His point was mainly historical: there was no slavery in history. All the examples he took belonged to his biblical culture, his background being essentially religious (religion was then a shelter for slaves).

Years of Growth photo

Years of Growth

Moving west

In 1783, more and more settlers had set in the new territories between the Appalachian Mountains and the Mississippi River.

Settlers journeyed across the mountains to create new settlements out of the wilderness.

The problem was that Indians already lived there: settlers were perceived as thieves and this led to a struggle for land in the late 18th century.

The new Government tried to keep peace with the Natives by treaties but they were never respected, for obvious reasons.

President James Monroe wrote that the Natives’ hunting way of life “required a greater extent of territory that is compatible with the progress of a civilized life and must yield to it. If the Indian tribes do not abandon that state and become civilized, they will decline and become extinct”.

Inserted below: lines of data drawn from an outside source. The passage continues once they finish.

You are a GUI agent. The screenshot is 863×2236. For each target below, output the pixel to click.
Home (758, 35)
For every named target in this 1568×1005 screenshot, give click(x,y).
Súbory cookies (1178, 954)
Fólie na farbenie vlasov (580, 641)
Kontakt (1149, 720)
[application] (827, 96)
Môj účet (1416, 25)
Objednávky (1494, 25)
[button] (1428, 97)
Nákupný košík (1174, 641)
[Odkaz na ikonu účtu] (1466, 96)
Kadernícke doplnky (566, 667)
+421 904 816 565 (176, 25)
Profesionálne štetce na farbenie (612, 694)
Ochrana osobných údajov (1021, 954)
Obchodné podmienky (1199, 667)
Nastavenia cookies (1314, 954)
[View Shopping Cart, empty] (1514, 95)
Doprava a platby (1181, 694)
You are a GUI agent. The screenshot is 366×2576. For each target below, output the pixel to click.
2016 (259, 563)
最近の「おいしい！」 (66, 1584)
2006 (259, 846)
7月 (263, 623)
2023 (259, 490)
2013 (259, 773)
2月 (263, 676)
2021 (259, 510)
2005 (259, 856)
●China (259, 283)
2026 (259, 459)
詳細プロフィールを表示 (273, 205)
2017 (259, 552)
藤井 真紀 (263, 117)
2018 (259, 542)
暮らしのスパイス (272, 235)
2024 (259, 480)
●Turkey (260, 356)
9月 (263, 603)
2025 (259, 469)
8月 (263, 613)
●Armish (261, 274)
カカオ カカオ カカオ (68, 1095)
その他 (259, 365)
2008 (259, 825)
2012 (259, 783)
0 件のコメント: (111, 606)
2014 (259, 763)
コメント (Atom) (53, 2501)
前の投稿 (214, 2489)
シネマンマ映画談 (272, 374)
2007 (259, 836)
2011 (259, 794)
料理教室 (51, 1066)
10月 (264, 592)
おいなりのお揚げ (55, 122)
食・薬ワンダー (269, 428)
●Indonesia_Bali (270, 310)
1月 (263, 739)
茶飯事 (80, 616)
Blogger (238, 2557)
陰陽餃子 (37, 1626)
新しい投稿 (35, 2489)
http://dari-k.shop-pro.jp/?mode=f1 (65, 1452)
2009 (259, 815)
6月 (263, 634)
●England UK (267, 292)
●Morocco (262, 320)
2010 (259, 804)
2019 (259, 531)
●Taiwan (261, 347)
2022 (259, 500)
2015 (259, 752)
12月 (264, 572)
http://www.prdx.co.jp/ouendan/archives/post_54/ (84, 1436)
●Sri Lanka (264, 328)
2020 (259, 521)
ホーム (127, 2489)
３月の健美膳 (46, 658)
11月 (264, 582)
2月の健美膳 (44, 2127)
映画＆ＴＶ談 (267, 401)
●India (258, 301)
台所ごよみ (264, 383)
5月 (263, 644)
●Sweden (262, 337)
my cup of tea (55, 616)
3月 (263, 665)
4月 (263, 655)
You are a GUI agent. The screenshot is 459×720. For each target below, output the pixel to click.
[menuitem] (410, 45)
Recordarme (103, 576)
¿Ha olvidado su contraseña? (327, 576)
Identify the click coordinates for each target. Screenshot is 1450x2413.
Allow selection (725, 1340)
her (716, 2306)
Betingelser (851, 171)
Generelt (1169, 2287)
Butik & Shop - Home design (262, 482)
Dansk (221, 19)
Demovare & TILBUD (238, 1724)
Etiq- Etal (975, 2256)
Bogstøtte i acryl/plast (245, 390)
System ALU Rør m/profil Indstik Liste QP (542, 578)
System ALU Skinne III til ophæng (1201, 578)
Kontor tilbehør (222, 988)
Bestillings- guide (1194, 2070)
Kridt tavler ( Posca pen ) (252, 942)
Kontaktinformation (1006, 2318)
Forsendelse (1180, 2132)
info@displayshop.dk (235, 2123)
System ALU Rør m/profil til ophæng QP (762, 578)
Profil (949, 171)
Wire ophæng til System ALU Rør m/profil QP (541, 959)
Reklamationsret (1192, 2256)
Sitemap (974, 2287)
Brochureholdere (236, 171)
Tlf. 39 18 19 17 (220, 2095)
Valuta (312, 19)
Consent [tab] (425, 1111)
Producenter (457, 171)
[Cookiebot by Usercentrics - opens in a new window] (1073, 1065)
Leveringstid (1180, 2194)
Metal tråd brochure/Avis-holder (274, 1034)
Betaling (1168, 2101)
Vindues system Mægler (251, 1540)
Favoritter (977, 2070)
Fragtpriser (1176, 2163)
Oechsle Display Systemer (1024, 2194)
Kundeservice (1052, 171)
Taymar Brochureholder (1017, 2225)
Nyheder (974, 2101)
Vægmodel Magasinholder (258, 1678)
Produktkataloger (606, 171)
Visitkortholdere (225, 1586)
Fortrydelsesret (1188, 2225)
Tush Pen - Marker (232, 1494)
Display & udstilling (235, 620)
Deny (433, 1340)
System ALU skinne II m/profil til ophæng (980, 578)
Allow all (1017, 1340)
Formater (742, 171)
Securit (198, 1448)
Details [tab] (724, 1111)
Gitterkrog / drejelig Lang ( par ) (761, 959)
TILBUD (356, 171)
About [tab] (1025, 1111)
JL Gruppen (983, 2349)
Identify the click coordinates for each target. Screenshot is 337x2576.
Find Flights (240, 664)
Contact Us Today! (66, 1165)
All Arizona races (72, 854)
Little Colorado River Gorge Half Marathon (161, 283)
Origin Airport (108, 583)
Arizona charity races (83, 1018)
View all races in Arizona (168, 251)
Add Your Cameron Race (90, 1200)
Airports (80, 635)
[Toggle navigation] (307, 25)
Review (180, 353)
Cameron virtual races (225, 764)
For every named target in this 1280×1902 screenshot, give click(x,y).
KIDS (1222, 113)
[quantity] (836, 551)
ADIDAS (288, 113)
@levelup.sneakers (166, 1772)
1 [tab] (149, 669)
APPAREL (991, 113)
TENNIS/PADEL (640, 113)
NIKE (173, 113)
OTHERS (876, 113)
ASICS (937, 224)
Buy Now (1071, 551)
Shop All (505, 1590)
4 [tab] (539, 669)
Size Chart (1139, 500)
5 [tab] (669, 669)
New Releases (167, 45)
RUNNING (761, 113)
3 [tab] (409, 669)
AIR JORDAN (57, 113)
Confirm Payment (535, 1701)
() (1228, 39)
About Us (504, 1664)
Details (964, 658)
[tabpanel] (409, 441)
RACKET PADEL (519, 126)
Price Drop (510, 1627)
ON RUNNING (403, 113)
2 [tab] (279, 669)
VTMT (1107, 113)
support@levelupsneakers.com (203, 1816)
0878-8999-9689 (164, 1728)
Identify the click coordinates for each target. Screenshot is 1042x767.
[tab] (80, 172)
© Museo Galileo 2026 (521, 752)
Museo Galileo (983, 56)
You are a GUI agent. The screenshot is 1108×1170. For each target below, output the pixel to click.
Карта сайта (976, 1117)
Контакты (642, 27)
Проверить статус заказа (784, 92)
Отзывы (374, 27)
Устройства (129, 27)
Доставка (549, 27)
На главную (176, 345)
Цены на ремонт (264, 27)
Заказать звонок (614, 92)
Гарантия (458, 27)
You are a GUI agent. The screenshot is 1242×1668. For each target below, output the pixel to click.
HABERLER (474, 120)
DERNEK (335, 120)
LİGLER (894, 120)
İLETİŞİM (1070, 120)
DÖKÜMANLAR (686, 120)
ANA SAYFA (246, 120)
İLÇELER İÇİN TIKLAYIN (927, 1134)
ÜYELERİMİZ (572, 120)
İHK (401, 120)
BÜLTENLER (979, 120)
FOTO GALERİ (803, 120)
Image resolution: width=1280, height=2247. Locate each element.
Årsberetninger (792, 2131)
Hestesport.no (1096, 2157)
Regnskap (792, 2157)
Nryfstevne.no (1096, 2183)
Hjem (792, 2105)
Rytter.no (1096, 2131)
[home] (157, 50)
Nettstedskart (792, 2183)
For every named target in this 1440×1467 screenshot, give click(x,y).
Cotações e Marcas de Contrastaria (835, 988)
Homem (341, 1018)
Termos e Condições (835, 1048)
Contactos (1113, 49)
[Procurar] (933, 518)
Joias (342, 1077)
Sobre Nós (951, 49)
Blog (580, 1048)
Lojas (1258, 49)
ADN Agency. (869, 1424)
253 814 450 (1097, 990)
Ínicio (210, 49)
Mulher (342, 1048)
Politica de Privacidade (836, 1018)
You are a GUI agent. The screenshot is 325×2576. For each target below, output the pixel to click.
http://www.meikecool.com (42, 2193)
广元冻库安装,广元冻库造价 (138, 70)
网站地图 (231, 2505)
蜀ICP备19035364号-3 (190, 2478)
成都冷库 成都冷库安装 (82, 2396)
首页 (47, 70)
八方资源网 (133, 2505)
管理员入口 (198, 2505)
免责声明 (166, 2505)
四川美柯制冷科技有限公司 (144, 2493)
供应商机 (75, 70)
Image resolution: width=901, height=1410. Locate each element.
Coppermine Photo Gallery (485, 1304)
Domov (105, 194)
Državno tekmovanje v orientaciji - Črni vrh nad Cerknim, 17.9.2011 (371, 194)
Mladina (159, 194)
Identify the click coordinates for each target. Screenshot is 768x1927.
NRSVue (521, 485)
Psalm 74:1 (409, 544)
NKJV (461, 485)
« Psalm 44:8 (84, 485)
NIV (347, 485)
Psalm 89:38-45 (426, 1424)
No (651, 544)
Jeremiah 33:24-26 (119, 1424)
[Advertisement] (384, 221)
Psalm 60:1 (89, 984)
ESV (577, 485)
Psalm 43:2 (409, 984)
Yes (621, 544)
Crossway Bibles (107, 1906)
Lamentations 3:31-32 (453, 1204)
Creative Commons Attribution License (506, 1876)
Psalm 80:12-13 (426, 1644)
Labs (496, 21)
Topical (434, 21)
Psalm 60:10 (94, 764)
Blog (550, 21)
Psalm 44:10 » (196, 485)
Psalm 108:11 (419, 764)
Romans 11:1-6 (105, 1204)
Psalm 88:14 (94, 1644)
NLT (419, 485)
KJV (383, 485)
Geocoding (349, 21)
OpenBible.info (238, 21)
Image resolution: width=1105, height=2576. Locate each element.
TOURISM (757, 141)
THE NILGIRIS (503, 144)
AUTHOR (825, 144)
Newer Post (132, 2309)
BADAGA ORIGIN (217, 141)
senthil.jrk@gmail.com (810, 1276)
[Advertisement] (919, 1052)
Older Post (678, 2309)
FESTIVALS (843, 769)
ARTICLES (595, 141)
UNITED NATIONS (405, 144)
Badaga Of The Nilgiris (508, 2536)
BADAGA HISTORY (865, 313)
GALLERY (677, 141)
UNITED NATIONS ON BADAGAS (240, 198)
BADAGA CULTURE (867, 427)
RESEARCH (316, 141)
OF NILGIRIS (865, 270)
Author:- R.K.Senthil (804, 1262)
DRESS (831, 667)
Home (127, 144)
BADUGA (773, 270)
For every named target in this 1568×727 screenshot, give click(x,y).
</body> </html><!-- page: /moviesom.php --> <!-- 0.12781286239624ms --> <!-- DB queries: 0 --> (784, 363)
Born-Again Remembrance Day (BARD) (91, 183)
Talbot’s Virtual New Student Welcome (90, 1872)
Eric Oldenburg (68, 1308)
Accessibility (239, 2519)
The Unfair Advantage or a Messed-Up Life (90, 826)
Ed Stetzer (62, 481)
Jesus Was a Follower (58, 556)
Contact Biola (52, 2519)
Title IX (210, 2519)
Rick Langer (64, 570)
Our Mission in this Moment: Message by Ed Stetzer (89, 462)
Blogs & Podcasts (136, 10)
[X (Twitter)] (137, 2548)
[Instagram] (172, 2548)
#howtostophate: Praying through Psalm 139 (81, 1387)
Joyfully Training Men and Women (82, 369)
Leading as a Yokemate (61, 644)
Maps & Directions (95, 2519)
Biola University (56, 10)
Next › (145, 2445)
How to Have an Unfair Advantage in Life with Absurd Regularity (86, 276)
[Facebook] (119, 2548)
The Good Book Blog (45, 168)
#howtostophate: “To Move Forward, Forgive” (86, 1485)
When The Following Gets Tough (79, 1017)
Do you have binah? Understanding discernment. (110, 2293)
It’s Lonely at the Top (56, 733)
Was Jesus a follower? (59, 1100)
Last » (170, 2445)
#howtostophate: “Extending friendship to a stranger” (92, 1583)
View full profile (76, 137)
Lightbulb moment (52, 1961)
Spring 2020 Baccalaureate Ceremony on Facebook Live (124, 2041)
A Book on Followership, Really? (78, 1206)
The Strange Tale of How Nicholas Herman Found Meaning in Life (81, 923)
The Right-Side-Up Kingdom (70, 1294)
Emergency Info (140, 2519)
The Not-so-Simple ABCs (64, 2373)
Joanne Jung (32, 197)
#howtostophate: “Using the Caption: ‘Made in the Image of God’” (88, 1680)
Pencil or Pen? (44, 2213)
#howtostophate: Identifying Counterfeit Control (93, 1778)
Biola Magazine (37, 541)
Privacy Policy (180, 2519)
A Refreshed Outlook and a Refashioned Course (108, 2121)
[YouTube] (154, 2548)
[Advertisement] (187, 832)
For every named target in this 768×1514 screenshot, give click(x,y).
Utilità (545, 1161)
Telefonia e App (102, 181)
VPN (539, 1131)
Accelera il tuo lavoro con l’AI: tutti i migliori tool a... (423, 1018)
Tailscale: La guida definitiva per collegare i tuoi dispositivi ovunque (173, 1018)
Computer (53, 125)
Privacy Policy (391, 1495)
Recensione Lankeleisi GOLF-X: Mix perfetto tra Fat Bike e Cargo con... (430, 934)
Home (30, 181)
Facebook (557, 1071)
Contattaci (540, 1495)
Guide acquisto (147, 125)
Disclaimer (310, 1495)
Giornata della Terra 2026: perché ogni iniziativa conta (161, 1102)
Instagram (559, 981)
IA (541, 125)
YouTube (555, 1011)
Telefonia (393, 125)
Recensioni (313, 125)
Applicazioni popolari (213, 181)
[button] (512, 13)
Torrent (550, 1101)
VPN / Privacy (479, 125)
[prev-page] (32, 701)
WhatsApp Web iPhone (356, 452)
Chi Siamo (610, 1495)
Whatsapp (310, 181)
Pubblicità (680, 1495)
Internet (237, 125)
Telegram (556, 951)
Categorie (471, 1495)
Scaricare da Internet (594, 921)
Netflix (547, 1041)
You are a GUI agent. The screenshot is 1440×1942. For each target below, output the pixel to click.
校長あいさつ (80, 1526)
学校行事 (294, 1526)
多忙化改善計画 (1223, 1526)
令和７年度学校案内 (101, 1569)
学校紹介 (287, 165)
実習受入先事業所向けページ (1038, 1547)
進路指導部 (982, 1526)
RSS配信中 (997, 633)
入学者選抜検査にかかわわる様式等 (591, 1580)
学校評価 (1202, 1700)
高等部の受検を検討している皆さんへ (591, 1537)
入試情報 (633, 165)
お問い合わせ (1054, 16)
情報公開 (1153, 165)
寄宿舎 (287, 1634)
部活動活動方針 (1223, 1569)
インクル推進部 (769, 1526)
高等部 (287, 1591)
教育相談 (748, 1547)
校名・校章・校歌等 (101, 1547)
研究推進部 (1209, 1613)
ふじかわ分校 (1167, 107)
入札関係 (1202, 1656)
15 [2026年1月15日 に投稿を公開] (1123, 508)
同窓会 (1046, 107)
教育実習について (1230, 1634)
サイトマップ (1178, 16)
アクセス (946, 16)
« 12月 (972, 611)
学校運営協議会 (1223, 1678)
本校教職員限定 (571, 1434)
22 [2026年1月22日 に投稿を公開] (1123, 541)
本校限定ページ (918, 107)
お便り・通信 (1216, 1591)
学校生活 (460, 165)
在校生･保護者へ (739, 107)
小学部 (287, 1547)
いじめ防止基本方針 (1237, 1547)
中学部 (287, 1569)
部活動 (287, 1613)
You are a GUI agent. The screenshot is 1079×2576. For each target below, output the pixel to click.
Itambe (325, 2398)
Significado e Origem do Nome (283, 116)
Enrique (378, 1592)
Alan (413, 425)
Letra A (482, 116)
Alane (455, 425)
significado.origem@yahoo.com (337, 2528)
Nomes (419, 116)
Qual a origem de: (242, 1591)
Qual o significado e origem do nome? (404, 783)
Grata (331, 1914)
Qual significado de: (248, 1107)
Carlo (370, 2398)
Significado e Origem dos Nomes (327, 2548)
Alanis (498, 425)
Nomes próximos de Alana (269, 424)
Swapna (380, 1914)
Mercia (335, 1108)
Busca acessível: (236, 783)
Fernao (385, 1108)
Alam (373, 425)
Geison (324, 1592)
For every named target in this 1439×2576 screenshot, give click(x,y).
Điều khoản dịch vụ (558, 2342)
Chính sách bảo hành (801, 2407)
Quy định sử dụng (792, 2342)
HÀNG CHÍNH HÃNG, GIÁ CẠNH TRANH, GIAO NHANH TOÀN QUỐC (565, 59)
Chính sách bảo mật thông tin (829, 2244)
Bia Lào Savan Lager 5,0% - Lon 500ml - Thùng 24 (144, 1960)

Therefore, the only way to survive for Natives is to be moved further West in “Indian territories”. In 1830, the American Government passed a law to put this policy in practice, the Indian Removal Act.

One of the most tragic examples is that of the Cherokees, who were the first to suffer from this policy. The Cherokees had evolved into a civilized community and had followed the White rules: they had their own newspapers and their own constitution, modeled on the American one. But none of this saved them.

In the 1830’s, Congress decided their land belonged to Georgia and that it had to be sold to White settlers. The Cherokees were forced to march hundreds of miles to reach Oklahoma. With the terrible winter of 1830, their journey turned out to a nightmare that lasted 5 months. A quarter of the Cherokee nation perished: it was called the “Trail of Tears“.

The Federal Government started to organize the land for settlement: land should be surveyed and divided into square units called “townships” (about 6 x 6 miles). It marked the beginning of the gigantic expansion.

The War of 1812

In June 1812, Congress declared war to Britain. American ships won a number of battles at sea but the British Navy gained complete control and blockaded American harbors.

The Americans also tried to invade Canada (territory ruled by the British) but they failed. British forces captured and burnt the city of Washington, capital of the USA: symbolic defeat.

In December 1814, the peace was signed in Europe but two weeks later, British forces attacked New Orleans because they did not know peace was signed.

That was a lesson for the Americans, especially for the industry: Americans began to make their goods on their own. America was to become a manufacturing industry.

Even Jefferson, who was against manufactory, turned about when he realized how much important it was. War became an economic development and there was a need to “place the manufacturer at the side of the agriculturer”.

“Old Hickory” : Andrew Jackson

Andrew Jackson was a hero of the Frontier and was nicknamed “Old Hickory”. He differed from the former Presidents, who were all rich and coming from the Atlantic settlements.

Indeed, he was from a poor family from the West Coast who fought for the Frontier and who became a rich land-owner.

Jackson was elected in 1828 and he is one of the founders of the Democratic Party: the Government should be organized to benefit the “Great Body” of the USA.

He was mainly elected (and re-elected in 1832) by planters, farmers, mechanics, and laborers because the keyword of his policy was “cheap”:

  • money: low rates of interests
  • land: forcing Indians West
  • manufacturing goods: reducing import duties

Jackson was responsible for the slow annihilation of the Natives. His attitude is controversial today: some historians think he was concerned with his own interest (a populist).

Those who stand for him, on the contrary, highlight the fact that Jacksonian Democracy was an important landmark in American history.